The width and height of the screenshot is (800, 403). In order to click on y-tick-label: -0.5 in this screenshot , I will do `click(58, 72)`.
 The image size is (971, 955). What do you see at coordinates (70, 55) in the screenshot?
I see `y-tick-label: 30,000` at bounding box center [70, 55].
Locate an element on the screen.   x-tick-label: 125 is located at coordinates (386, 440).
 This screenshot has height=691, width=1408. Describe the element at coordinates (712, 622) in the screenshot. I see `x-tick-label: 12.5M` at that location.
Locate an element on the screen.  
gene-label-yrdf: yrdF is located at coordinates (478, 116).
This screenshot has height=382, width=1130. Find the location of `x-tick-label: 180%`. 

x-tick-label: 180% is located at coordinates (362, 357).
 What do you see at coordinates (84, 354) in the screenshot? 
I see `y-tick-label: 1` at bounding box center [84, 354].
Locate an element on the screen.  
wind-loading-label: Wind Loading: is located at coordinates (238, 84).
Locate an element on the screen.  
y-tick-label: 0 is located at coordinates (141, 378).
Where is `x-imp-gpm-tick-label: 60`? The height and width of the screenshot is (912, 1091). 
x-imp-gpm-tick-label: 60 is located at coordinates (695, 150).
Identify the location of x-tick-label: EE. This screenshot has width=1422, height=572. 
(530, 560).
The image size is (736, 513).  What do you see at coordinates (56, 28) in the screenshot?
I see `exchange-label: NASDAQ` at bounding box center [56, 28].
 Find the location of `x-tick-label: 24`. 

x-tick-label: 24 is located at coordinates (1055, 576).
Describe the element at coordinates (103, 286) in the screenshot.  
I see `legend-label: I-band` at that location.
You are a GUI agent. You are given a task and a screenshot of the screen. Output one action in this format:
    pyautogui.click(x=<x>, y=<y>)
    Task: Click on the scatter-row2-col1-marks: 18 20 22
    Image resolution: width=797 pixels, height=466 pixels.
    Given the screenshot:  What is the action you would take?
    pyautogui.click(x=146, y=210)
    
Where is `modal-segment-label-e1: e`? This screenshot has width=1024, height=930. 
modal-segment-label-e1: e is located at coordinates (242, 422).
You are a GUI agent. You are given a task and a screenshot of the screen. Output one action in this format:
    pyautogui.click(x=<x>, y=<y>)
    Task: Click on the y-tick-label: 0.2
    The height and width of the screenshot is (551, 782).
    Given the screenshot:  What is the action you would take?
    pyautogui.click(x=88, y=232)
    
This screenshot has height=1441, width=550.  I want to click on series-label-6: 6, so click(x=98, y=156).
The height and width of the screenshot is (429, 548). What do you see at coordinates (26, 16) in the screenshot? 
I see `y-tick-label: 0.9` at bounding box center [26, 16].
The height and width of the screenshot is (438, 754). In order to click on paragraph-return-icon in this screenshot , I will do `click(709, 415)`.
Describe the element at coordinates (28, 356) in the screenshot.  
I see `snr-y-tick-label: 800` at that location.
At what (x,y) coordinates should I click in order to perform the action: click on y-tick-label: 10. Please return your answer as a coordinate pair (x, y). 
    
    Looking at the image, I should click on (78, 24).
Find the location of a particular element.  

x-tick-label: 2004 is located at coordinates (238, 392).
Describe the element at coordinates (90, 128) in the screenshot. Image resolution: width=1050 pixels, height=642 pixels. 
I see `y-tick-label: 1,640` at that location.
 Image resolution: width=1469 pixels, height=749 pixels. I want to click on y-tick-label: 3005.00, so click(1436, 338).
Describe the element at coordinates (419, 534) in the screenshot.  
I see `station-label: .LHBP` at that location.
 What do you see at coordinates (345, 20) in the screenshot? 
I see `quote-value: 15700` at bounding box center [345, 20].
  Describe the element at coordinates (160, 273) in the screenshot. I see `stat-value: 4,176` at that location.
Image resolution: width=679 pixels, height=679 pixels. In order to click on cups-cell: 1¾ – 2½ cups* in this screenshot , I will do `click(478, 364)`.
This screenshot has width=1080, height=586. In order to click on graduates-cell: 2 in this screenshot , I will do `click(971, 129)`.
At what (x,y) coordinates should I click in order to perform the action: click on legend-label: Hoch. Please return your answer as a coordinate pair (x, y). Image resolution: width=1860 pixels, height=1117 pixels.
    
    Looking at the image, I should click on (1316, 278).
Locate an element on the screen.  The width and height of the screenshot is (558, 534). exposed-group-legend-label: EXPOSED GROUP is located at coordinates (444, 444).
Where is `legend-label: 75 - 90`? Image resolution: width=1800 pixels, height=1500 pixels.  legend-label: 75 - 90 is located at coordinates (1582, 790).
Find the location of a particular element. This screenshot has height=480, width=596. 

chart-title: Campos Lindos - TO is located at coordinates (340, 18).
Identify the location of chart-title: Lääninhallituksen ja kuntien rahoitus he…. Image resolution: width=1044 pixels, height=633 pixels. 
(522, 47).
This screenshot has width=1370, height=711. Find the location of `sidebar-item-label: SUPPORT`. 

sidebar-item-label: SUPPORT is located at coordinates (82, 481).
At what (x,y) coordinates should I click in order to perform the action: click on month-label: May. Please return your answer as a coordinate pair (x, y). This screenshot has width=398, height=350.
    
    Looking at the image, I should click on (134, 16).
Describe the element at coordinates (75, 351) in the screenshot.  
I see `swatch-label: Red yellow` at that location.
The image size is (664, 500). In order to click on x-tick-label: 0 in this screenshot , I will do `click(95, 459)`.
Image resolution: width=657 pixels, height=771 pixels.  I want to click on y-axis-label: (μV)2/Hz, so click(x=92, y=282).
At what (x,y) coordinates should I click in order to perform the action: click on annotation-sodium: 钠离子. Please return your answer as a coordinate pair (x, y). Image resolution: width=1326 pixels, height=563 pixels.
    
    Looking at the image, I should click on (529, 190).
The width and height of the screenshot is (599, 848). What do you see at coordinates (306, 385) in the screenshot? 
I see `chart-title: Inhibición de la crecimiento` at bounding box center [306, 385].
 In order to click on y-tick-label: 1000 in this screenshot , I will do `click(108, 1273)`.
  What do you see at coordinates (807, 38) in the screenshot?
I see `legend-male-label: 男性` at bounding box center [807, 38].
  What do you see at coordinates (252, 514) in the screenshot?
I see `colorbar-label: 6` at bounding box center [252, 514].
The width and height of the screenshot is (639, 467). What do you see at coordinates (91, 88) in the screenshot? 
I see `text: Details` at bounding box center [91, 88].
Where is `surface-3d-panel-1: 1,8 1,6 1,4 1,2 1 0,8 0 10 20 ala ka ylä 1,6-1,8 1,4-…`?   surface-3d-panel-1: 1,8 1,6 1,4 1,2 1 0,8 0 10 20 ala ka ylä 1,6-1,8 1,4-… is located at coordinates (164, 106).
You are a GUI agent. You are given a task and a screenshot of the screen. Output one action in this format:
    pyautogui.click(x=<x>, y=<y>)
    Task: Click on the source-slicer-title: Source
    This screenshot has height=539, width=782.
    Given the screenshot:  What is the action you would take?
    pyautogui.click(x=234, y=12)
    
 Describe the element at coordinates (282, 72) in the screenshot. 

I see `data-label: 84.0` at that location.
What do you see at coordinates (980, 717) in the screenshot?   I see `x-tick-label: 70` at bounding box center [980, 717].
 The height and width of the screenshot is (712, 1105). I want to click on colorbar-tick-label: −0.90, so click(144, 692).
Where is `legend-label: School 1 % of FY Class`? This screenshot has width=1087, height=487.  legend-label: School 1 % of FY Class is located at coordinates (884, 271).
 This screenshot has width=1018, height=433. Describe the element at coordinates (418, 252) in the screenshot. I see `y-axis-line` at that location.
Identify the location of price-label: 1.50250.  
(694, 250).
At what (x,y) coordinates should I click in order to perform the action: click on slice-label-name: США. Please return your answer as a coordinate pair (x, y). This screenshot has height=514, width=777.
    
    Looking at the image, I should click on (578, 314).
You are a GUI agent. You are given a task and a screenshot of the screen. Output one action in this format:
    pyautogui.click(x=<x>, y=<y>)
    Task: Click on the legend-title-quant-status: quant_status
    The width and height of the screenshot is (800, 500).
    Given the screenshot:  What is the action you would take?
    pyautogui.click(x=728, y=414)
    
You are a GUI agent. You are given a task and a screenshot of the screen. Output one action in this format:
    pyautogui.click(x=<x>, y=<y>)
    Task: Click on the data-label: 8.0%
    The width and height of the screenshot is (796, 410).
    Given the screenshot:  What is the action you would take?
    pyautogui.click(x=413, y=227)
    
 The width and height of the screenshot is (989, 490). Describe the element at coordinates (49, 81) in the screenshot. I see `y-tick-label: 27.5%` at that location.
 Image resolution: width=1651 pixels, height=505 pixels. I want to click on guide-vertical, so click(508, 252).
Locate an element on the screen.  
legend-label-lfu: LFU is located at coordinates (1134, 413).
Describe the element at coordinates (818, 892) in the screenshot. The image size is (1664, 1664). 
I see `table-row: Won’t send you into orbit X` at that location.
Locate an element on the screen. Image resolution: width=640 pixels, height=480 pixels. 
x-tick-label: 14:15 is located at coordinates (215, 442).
= = = = =
Required action: Reproduce word for word the part of the data that opens with its very first line and closes with the line containing "center [70, 55].", including both of those lines.

Output of the exercise:
The width and height of the screenshot is (800, 403). In order to click on y-tick-label: -0.5 in this screenshot , I will do `click(58, 72)`.
 The image size is (971, 955). What do you see at coordinates (70, 55) in the screenshot?
I see `y-tick-label: 30,000` at bounding box center [70, 55].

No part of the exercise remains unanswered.